» **COMPLETE THE FOLLOWING**
#1 According to the EndoTime text, which gene was used as the housekeeping gene for the ΔCT values?
#2 Carry on the EndoTime text from the point where it stops.

» **TEXT UNDER STUDY**
________________

In AE-Mitchell/EndoTime: Endometrial Secretory Phase Assignment Model

knitr::opts_chunk$set(
  collapse = TRUE,
  comment = "#>"
)

The human endometrium is a highly dynamic tissue and contemporary thought suggests that a greater understanding of its behaviour throughout the menstrual cycle should benefit the study of reproductive pathologies. Particular focus has been invested into identifying the Window of Implantation (WOI), the inflection point in the menstrual cycle after which the tissue is either maintained in the event of embryo implantation or otherwise shed to later be regrown. The individual phases of the endometrium are associated with substantial tissue remodelling which is particularly intense prior to the WOI and so a regular failure to conceive or a repeated pattern of pregnancy loss is hypothesised to be induced by a misstep in this complex process. However, attempts to investigate this particular phase of the cycle - the luteal phase - are confounded by cellular heterogeneity (Suhorutshenko et al, 2018), inter-cycle variability in local immune cells (Brighton et al, 2017) and in parsing the rapid changes in gene expression (Wang et al, 2020).

Timing endometrial biopsies in order to provide context to their analyses is therefore a difficult prospect. Scheduling relative to pre-ovulatory luteinising hormone (LH) surge is one approach, but one undermined by this point of calibration exhibiting a range of up to four days within a small cohort of women (Tewary et al, 2020; Johnson et al, 2015; Roos et al, 2015). Histographical assessment of biopsies has formed a foundational approach (Noyes et al, 1950), though its accuracy has been brought into question (Coutifaris et al, 2014; Murray et al, 2004). Computational methods based on tissue transcriptomics represent a promising solution and while several pieces of software have been developed, these largely focus on the assessment of tissue receptivity to implantation rather than timing across a continuous domain (D$\'{i}$az-Gimeno et al, 2011; Ruiz-Alonso et al, 2013; Enciso et al, 2013).

EndoTime has been developed in order to address this gap in the available technology for endometrial timing, designed to utilise a panel of six temporal marker genes in order to provide timing estimates that are not limited to categorical appraisal of receptivity.

Preprocessing of Endometrial Transcriptomic Data

EndoTime currently relies on transcriptomic data generated via RT-qPCR, specifically for the following temporal marker genes:

C-X-C Motif Chemokine Ligand 14 (CXCL14)
Dipeptidyl Peptidase 4 (DPP4)
Glutathione Peroxidase 3 (GPX3)
Insulin-like Growth Factor Binding Protein 1 (IGFBP1)
Interleukin 2 Receptor Subunit $\beta$ (IL2RB)
Solute Carrier Family 15 Member 2 (SLC15A2)

Notably, there are no restrictions on the genes applied to EndoTime, though the results of timing estimation utilising an alternative panel are as yet untested.

EndoTime has been developed utilising $\Delta$CT values with L19 as the housekeeping gene. Ensuring that raw CT values are suitably converted prior to timing estimation should ensure that modelling proceeds as anticipated.

________________

» **Saved entries**
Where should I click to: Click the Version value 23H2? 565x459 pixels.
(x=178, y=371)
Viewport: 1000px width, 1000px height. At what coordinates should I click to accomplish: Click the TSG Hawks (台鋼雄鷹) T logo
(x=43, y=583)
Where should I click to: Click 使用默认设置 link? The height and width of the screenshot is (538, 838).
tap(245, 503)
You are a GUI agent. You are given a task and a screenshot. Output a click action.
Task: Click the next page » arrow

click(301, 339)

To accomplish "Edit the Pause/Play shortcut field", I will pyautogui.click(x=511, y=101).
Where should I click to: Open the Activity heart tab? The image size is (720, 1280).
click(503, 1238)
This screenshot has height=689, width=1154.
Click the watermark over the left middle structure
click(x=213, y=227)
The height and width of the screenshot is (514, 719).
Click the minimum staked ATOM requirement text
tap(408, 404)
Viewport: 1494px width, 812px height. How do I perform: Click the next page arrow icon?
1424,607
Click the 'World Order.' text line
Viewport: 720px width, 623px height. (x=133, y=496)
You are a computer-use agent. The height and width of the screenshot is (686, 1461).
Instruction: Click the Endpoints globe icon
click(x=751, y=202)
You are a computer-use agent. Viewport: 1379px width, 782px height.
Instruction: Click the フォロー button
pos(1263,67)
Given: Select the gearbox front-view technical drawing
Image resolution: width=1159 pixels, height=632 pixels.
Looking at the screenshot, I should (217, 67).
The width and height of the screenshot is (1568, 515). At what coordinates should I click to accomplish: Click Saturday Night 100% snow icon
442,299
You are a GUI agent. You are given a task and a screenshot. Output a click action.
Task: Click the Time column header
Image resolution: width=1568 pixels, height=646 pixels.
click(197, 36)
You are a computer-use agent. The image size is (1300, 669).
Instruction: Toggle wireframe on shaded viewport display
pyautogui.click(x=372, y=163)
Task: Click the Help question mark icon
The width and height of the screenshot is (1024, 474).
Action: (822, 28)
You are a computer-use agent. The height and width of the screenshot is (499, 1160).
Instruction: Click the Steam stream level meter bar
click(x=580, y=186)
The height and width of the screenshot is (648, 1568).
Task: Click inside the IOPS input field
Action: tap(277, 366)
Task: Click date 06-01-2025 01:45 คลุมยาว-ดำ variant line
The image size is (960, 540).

________________

» **OUTPUTS FOR THE TASKS**
#1 L19

#2
EndoTime applies four data transformation steps prior to timing estimation:

Provisional conversion of initial timings (LH+, as provided via patient-reported urinary ovulation test) from integer values into continuous values.
Inversion of $\Delta$CT values in order to appropriately represent gene expression.
Scaling expression values between a minimum of zero and a maximum of one. This allows for expression characteristics that differ between genes to be compared more easily.
Batch correction of all samples, using all available genes within the dataset. This involves ensuring that each batch is represented by an identical mean.

These steps are applied by EndoTime itself: data supplied by the user need only be unmodified $\Delta$CT values.

Utilising EndoTime to Provide Timing Estimates

Application of EndoTime to $\Delta$CT data can be achieved via the model_endotime() function in combination with a list of settings to be applied during modelling. Critical to the process is identifying an appropriate size for the data to be subdivided into: larger bins will generate timing estimates that might be over-generalised and aggregate together, while smaller bins might provide estimates that are highly granular and conversely difficult to generalise as well as computationally more expensive. Selection of an appropriate bin size depends on the level of granularity you desire from the timing estimations: thus far, EndoTime has been developed using a bin size of 80.

# The training data provided includes RTq-PCR data for the following panel of genes
panel_genes <- c("GPX3", "SLC15A2", "IL2RB", "CXCL14", "DPP4", "IGFBP1")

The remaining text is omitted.